また、同じように、エジルもラグジュアリー・プレイヤーだ。だが、ラグジュアリー・プレイヤーの起用を正当化するには、彼らは一貫して数字に残る結果を残し、他の部分でチームに負担をかけることや、時折のミスを我慢する価値があると示さなければばならない。

ペペがドリブルにおいて特筆すべき才能を持っているのは明らかで、彼はまるで一人だけスローモーションで世界が見えているかのように、蛇使いが蛇を操るかの如く相手を動かし、突破することが出来る。

ペペはここまでそれなりによくやっているし、ペペの適応プロセスは年明けからまた新しく始まったといってよい。彼の評価が決まるのは、今後の数か月でどれほどアシストと得点数を伸ばせるかを見てからだろう。

ただ、ペペはそれと同時に少し厄介だが同時に重要なタスクを監督から課せられている。アーセナルはアルテタ体制で、左に人を集めて攻撃を作ろうとしている。ジャカが偽CBのように機能し、左サイドバックがストライカーをサポートするように上がっていく。

初期のころはコラシナツとオーバメヤンがこの関係性にあったが今はマルティネッリとサカがそれを担うことが多い。彼らは素晴らしい連携を見せている。

この戦術の肝は、右で攻撃を作り、素早く左サイドにボールを動かすことで相手の隙をつくことだ。したがって、右サイドバックを務めるナイルズとベジェリンは左サイドバックと比べて低めの位置をとるか、中に入ることになる。

エイドリアン・クラークが指摘している通り、アーセナルは攻撃時に左サイドバック、左ウイング、ストライカー、トップ下、右ウイングの5人が横並びになることが多い。

この時、右サイドバックは中にはいってカウンターに備えることになる。これが意味することは、ペペには外側からオーバーラップしてサポートしてくれる選手が誰もいないということだ。

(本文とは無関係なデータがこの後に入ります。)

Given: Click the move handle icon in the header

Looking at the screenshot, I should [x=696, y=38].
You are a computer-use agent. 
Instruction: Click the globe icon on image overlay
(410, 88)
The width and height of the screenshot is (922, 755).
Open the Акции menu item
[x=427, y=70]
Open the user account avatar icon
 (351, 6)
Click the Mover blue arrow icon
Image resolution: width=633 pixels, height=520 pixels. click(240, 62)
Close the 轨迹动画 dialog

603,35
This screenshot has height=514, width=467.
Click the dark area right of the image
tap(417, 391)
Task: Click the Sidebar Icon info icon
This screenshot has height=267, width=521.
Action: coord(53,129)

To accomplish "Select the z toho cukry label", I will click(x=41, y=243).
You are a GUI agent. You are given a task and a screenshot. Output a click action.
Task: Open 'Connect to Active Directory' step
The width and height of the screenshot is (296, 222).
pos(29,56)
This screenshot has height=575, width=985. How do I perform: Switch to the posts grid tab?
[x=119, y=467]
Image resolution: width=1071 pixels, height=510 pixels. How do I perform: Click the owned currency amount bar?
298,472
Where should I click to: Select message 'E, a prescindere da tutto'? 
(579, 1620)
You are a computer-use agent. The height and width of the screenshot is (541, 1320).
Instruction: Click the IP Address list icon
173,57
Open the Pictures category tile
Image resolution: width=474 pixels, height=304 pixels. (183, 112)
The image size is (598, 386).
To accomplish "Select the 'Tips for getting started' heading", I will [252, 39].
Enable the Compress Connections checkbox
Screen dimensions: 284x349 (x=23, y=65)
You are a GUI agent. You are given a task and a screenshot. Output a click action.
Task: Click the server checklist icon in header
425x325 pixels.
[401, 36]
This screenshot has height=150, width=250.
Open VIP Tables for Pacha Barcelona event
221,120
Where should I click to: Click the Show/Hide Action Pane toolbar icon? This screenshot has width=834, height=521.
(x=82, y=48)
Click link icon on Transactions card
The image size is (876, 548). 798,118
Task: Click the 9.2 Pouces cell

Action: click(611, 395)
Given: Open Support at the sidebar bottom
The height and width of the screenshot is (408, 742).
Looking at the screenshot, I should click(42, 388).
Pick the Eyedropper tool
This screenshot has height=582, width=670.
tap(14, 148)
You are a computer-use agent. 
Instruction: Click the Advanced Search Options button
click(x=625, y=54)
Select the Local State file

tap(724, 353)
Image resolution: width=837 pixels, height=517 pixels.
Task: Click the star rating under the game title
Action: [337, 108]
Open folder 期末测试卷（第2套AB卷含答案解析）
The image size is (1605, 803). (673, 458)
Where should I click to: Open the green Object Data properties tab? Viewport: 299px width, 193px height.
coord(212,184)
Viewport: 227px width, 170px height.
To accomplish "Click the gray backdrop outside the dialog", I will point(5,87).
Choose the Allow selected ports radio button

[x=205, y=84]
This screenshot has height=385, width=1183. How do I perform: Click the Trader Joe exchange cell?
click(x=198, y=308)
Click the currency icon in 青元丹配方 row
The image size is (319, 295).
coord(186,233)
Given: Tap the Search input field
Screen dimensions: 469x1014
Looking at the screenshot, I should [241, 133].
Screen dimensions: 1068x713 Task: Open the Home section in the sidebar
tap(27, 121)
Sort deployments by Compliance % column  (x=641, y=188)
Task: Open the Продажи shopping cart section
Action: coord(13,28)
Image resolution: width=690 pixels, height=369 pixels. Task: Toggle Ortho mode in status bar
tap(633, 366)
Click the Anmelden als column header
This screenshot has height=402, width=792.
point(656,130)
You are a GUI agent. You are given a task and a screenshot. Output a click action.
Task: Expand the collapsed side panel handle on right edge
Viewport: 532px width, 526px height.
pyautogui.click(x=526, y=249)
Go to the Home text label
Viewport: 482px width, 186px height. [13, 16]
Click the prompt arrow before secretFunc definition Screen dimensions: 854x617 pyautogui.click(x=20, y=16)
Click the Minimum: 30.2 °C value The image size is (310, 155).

確かに、チーム1ドリブルが上手い選手をこの位置に配置するというアルテタの選択は筋が通って入る。サイドバックへのパスに逃げることなしに、相手に囲まれても突破できる可能性が一番高いのはペペだからだ。

外側を走ってくれるサイドバックがいない以上、今後のペペにとってのカギは、内側に位置するエジルあるいはウィロックといかに良い連携を築けるかだろう。例えば中の選手とのワンツーで相手の守備を乱せば、それだけドリブル突破は容易になるし、相手がペペのドリブルを警戒するだけで、いろいろなプレイがやりやすくなるはずだ。

アーセナルの現在の攻撃では、右ウイングが一番難しい役目を担うことになっている。また、その点では中央のストライカーの役目も負担が大きい。なぜなら、左サイドのFWが走りこむスペースを作り出す動きが求められるからだ。

そういった意味では、アルテタが中央にベテランを配置し、より活躍しやすい場所にマルティネッリとサカという若手二人を配置しているのは頷ける。

ペペとラカゼットの方には重い責任がのしかかり、時折一人ぼっちでチームが相手を攻略するための歯車とならざるを得ない。

とはいえ、それでもやはりペペにはもう少し得点とアシストを求めたいところだ。ピレスやサンチェスはラグジュアリー・プレイヤーだったが結果を残し、チームでの起用を正当化した。

一方で、アルシャビンとポドルスキは結果を残せずチームから外れていったラグジュアリー・プレイヤーだ。時が経てば、ペペがどちらのカテゴリニーに属するのか、明らかになるだろう。